I let myself smile; barely letting my lips peek past confusion. “We aren’t best friends, but I like her, oddness and all.” I let my eyes retrace the scars, the old path that fire had left and the blue of his large, narrowed eyes. Half of his face and scalp were untouched—whole and unblemished, framed by close-cropped jet black hair. His lips and chin were perfectly angular and bent into a frown. “Sarah says your accountant embezzled from your contracts and nearly ruined you. She says that she won’t have time to do your books with the baby and her other business.”

Jason Lambert nodded, “Both are growing. However, I don’t know if I want some spoiled debutante who’s hiding in the hills of West Virginia from family responsibility to keep my books. After all this upheaval, I do not need some flighty, rich girl to leave in the middle of an audit. I might be better off with the embezzler.” He’d cocked an eyebrow high which had probably cost him a bit of pain to do. He glanced back to the tablet. There were pictures and articles about the Ensky fortunes and foibles.

My blood boiled and fizzed; he was reviewing my resume in one hand, and all the articles featuring my family and surrounding my fall from grace a few months ago on the other hand. The fall had broken me in a profound way invisible to the eye. Just as the twilight allowed the autumn leaves to gobble up every stray molecule of color, the pain of my fall had stolen sensation from my daily life.
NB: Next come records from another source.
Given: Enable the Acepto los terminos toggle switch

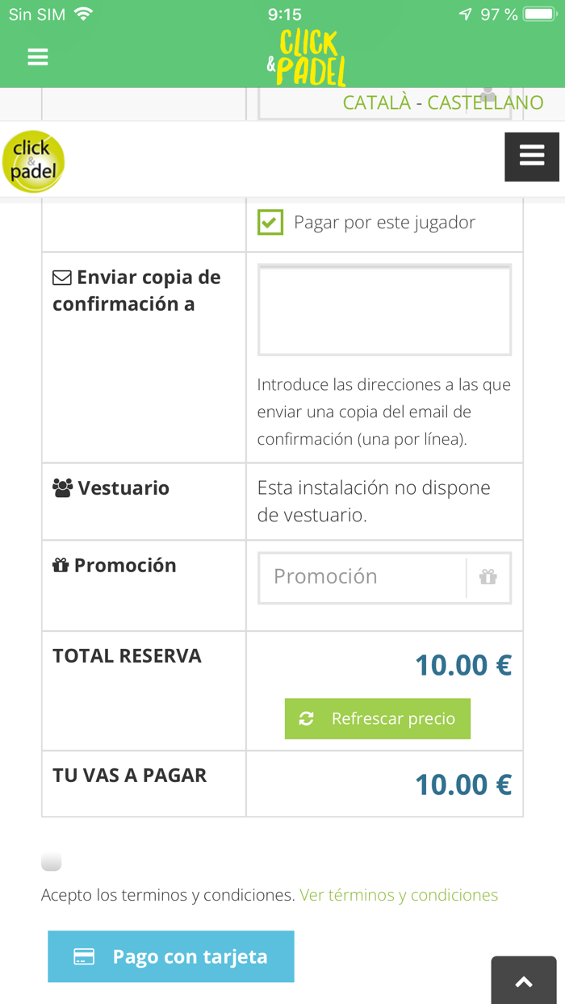Looking at the screenshot, I should point(51,861).
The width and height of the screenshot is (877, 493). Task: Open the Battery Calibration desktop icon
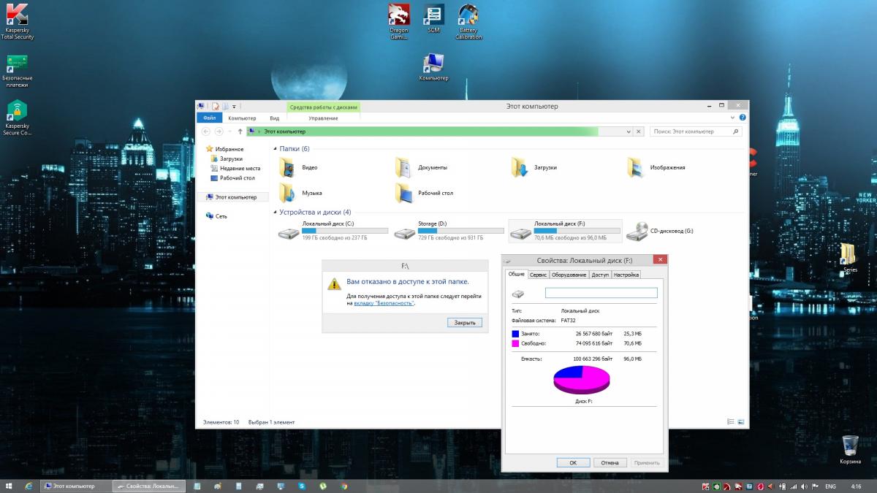point(468,15)
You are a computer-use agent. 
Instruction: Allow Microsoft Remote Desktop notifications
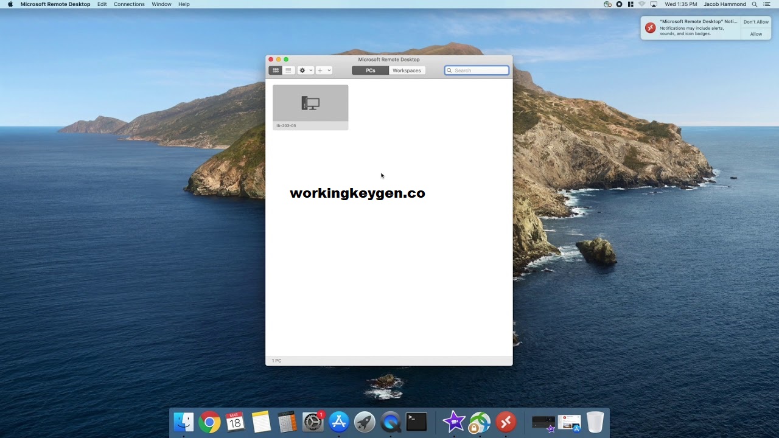(x=755, y=34)
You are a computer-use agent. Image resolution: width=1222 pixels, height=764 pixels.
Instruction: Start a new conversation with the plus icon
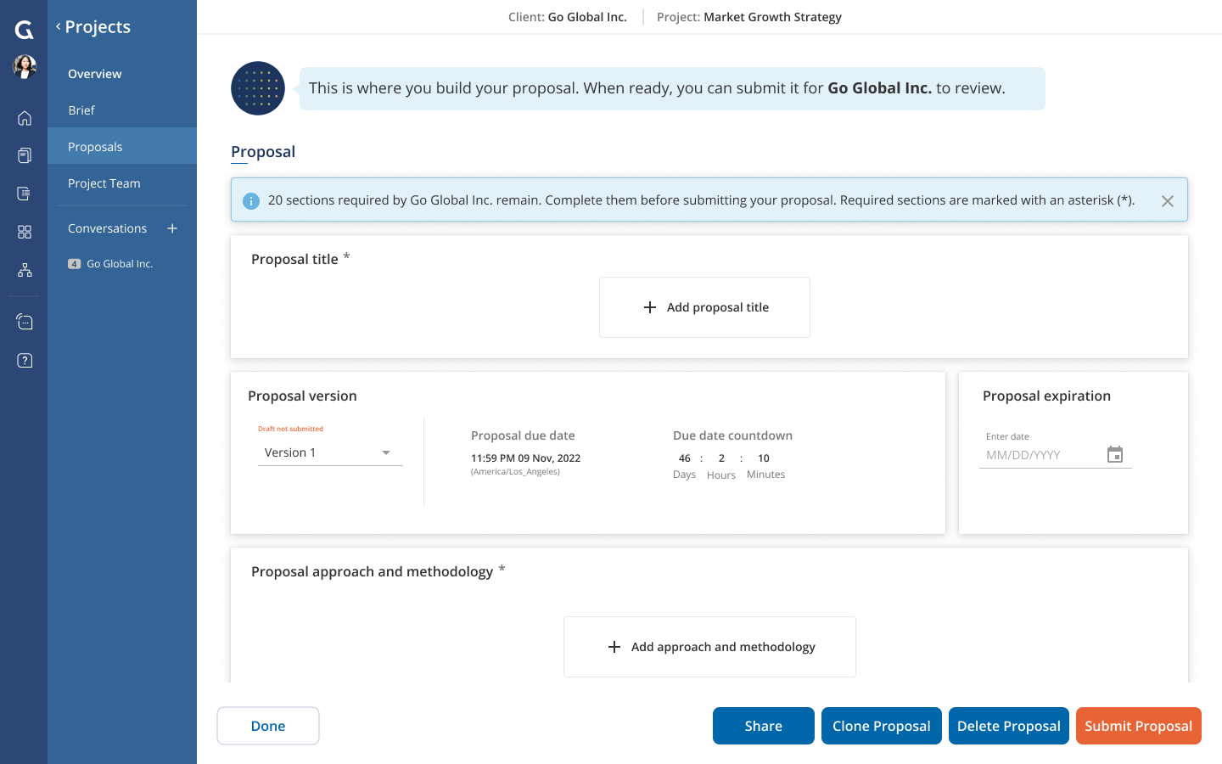[x=172, y=228]
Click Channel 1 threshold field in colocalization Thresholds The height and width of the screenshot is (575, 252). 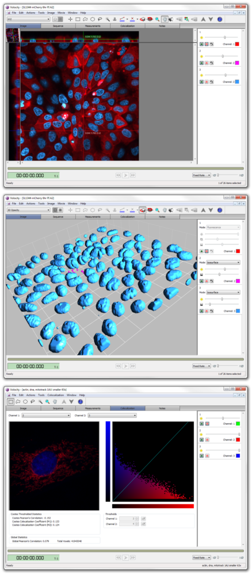click(129, 519)
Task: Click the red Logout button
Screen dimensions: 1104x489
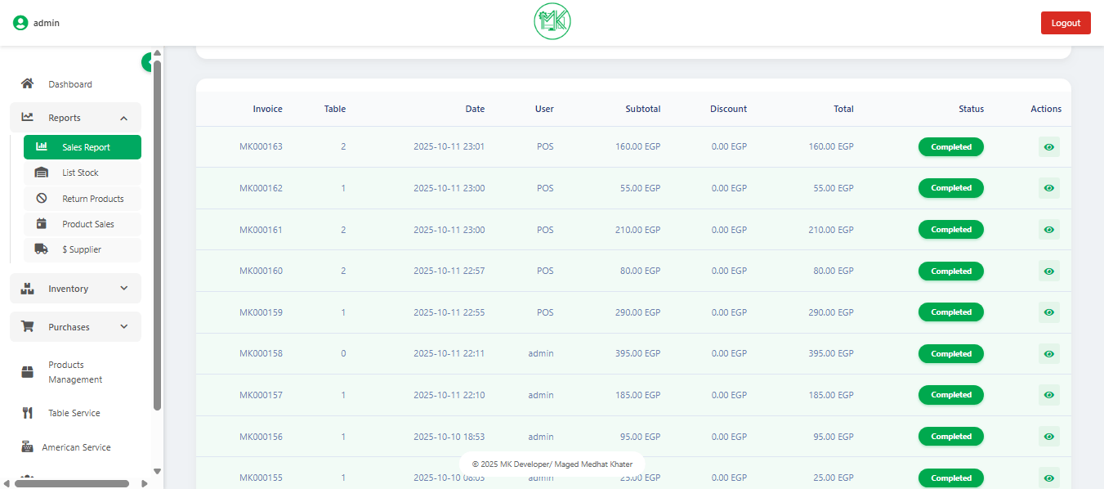Action: click(1066, 23)
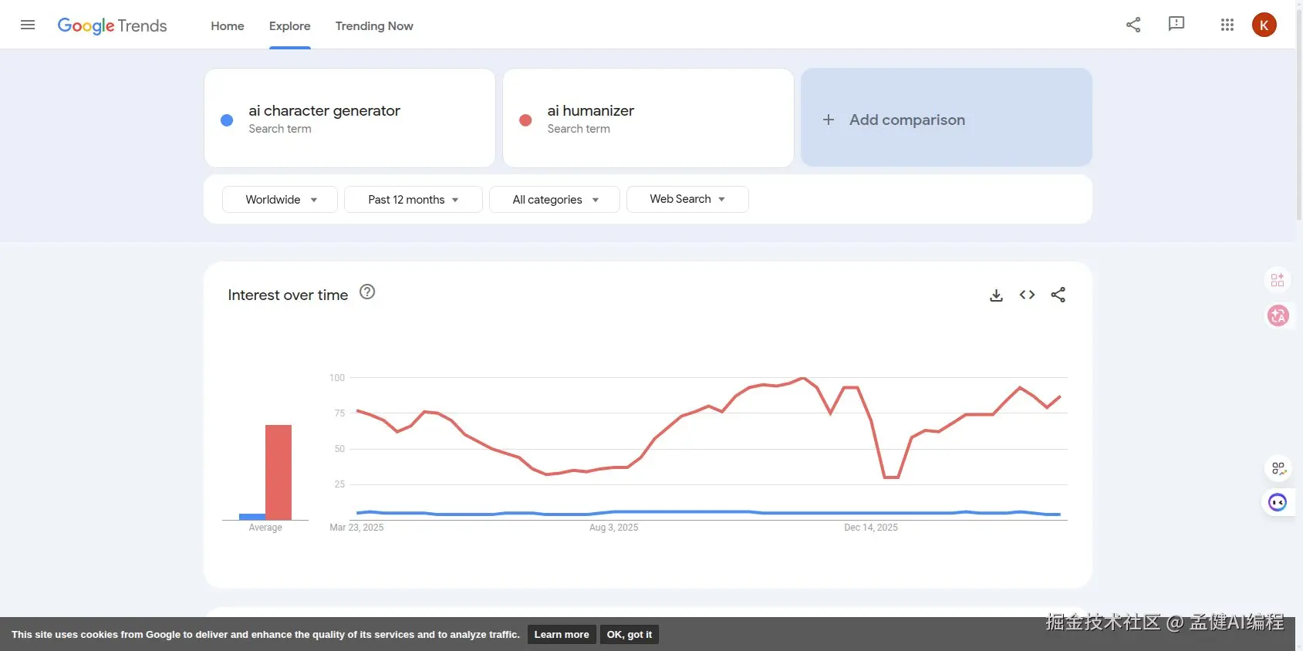Expand the All categories dropdown
Screen dimensions: 1303x651
coord(555,199)
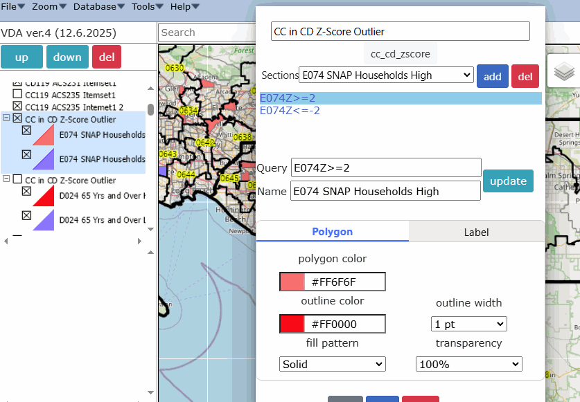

Under Jason Lambert’s critical perusal, the sensate world returned instantaneously. I began to pop the grapes into my mouth and slice their fragile spheres with my sharp teeth. They were cool and clean, but just barely sweet. I closed my eyes to absorb the pleasure and the sharp pain of their tartness. They were the best food I’d eaten in my life. I swallowed and glared at Jason Lambert, “If you want a good accountant, Sarah knows how to contact me.”

I snatched the resume out of his hand and crumpled it up to toss it into the trash. All my references were too far away. There was no need for the degree or the positions I’d rather not use. I would never live in my childhood home again or seek shelter with my parents. I had lived on the fringe of survival in a dulled state. Thanks to meeting Jason Lambert, I was painfully aware of my thinly-stretched patience. I stood up and straightened my skirt before I picked up my satchel and exited the beautiful room.